--- Begin DATA SHOWN ---

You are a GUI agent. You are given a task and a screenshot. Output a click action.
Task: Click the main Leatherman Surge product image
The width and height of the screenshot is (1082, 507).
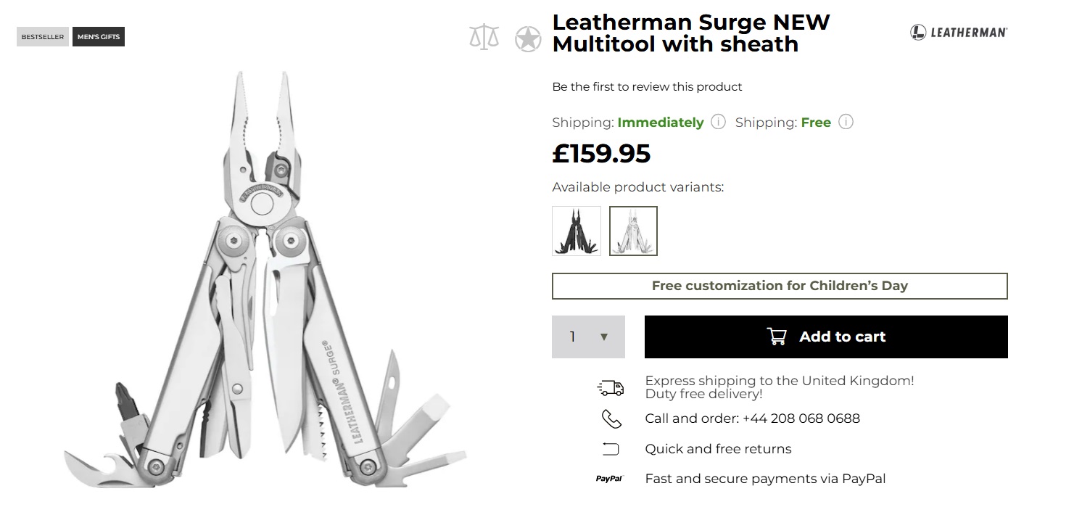tap(265, 283)
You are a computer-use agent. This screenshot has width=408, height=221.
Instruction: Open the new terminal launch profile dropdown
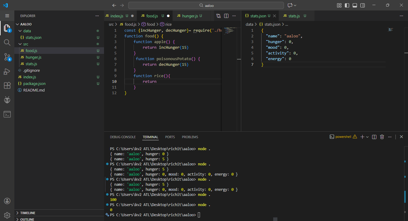coord(367,137)
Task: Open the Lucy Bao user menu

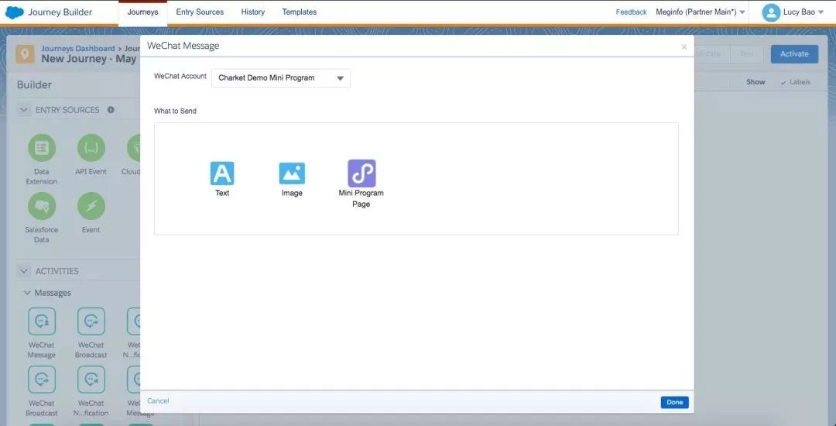Action: [792, 12]
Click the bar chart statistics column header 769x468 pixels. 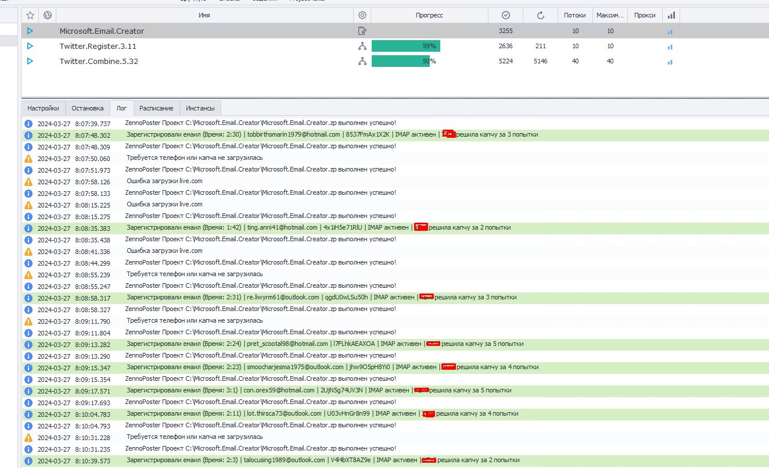671,15

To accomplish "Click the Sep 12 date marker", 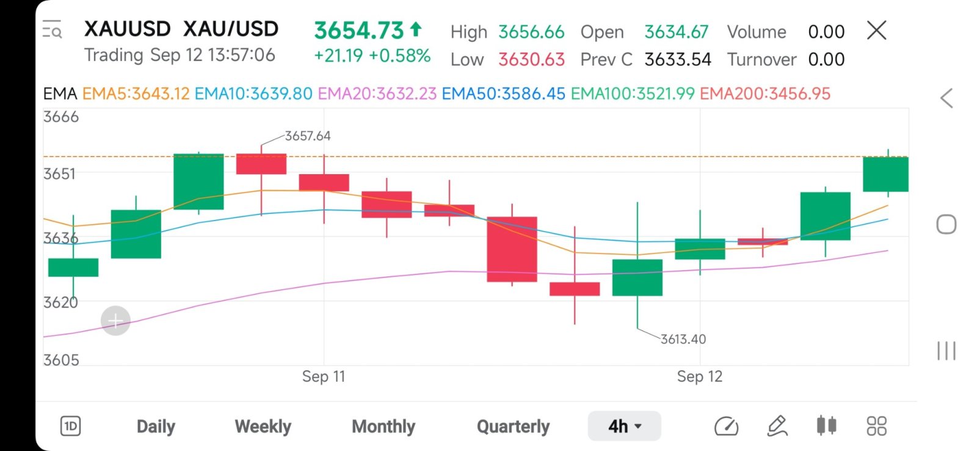I will [x=699, y=376].
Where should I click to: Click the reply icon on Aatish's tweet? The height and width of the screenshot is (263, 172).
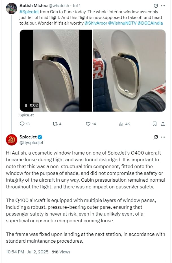point(23,124)
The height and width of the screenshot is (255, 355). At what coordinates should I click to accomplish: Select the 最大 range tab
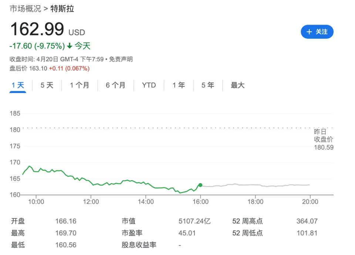(x=238, y=85)

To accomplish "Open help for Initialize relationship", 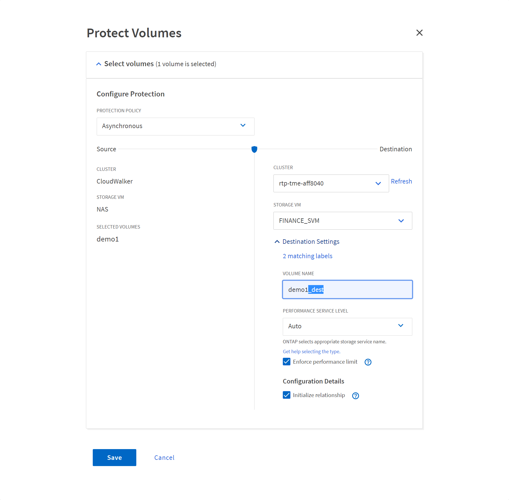I will [x=355, y=396].
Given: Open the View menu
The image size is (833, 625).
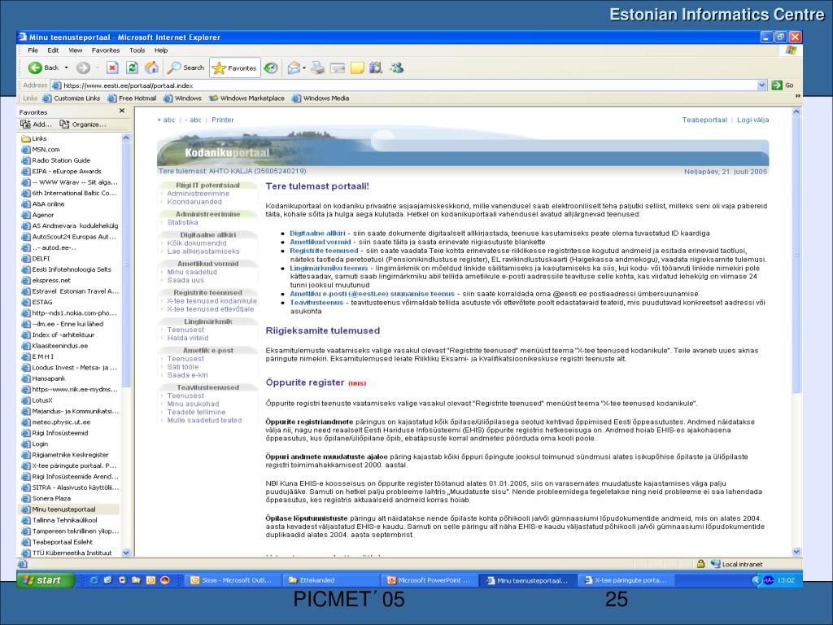Looking at the screenshot, I should 76,50.
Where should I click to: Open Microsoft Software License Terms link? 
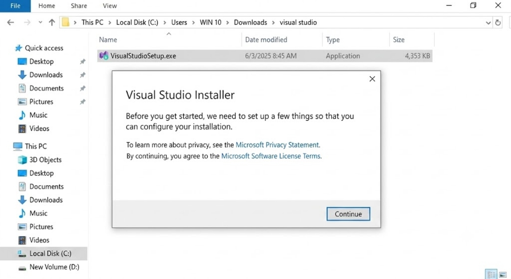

--- End DATA SHOWN ---

Lay out the material from its start through the line containing "tap(265, 283)" as a two-column CSV with the headers request and answer, one row per request, putting each text in a single quoted field with its line breaks replaced by spaces. Leave the pictures out.

## THE SOLUTION
request,answer
"You are a GUI agent. You are given a task and a screenshot. Output a click action. Task: Click the main Leatherman Surge product image The width and height of the screenshot is (1082, 507).","tap(265, 283)"